Transcribe exactly the lines from the one holding "Click the -$34.72" through the closing line of the entries below. Pictures stay out of the copy.

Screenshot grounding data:
**********

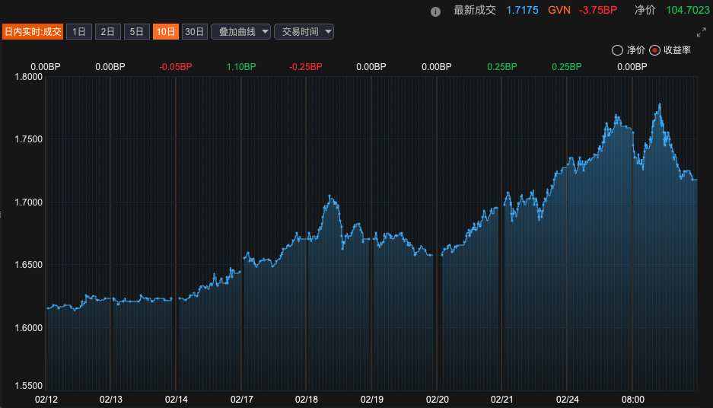Click the latest trade value 1.7175

tap(522, 11)
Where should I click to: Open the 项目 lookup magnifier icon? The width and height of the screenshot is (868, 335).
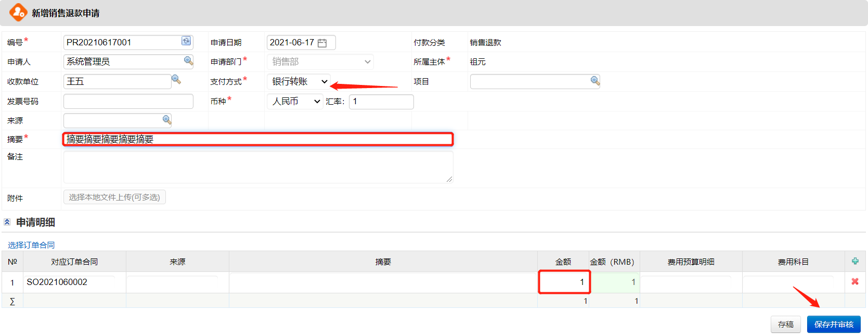(x=595, y=81)
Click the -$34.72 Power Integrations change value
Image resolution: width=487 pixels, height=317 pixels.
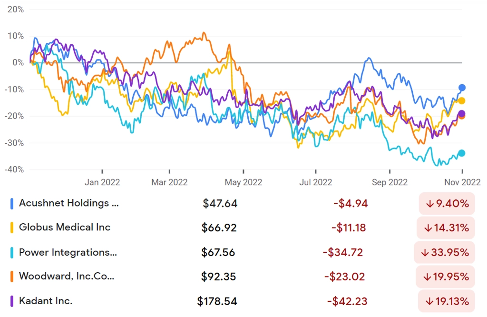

**********

**Response below:**
Click the -$34.72 Power Integrations change value
Image resolution: width=487 pixels, height=317 pixels.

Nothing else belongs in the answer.